BEGIN Source data

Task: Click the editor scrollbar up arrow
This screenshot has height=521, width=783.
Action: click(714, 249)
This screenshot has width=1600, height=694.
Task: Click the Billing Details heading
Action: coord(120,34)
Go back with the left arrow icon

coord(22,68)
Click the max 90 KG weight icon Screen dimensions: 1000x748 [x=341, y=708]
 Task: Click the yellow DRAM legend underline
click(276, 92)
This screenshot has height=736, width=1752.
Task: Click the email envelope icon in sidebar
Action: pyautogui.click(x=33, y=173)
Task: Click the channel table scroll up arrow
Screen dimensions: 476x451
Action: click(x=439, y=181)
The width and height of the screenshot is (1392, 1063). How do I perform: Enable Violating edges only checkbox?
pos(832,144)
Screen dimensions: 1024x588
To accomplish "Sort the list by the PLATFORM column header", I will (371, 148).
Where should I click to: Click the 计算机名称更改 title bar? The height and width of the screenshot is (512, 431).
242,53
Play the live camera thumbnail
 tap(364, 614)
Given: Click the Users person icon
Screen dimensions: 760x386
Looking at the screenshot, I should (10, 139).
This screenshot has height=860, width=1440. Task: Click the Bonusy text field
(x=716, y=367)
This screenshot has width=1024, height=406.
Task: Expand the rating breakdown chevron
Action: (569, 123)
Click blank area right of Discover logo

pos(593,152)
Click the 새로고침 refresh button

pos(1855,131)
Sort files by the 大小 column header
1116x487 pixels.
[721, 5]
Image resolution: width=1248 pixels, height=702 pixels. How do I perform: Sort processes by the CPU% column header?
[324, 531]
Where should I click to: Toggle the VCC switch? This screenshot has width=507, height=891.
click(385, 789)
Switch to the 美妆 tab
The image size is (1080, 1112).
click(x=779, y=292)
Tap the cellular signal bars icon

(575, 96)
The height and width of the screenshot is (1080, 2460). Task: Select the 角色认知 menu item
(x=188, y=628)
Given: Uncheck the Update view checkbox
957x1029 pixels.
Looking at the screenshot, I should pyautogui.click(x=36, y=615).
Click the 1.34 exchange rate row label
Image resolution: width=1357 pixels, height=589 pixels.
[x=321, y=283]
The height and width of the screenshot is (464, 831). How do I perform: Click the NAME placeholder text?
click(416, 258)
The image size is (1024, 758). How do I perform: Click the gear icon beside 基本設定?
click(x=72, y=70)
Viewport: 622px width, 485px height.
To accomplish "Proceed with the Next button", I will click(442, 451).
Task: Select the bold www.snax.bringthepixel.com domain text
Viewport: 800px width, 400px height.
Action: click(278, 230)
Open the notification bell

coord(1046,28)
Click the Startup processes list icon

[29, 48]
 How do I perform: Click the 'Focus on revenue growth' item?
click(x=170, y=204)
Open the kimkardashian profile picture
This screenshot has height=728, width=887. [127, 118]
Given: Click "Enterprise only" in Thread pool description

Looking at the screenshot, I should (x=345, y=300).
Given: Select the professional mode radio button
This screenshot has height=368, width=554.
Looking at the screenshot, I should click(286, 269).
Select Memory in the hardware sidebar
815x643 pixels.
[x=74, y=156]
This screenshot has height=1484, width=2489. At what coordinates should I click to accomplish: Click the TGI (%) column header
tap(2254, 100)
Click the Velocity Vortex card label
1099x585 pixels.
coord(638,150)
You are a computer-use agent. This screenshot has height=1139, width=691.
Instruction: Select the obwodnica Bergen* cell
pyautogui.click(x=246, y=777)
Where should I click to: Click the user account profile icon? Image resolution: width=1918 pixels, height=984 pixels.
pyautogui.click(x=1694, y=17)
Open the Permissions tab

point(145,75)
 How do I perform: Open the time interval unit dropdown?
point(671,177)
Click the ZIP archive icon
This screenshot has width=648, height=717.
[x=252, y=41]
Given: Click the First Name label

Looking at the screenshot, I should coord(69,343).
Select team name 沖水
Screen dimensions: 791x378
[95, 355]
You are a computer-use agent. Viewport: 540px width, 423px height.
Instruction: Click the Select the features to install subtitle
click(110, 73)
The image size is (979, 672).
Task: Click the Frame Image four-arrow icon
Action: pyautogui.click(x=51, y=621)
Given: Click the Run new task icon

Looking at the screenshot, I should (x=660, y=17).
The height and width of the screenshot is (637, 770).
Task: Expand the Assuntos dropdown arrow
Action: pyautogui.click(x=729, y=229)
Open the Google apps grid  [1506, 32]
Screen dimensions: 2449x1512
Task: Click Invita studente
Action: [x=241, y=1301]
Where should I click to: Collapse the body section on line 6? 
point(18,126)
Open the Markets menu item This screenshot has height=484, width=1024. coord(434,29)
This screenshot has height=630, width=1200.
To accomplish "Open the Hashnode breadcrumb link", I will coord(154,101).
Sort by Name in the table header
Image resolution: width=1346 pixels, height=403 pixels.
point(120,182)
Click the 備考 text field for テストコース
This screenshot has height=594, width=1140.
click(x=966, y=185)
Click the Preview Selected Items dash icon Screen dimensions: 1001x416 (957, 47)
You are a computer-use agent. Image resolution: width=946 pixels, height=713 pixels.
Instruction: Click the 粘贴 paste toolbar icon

END Source data

#### Exercise brief:
After locating the line with "The height and width of the screenshot is (1080, 2460)." above, return that line and every later line through the one with "Given: Uncheck the Update view checkbox", word for word and with nothing else.

#### Written response:
The height and width of the screenshot is (1080, 2460). Task: Select the 角色认知 menu item
(x=188, y=628)
Given: Uncheck the Update view checkbox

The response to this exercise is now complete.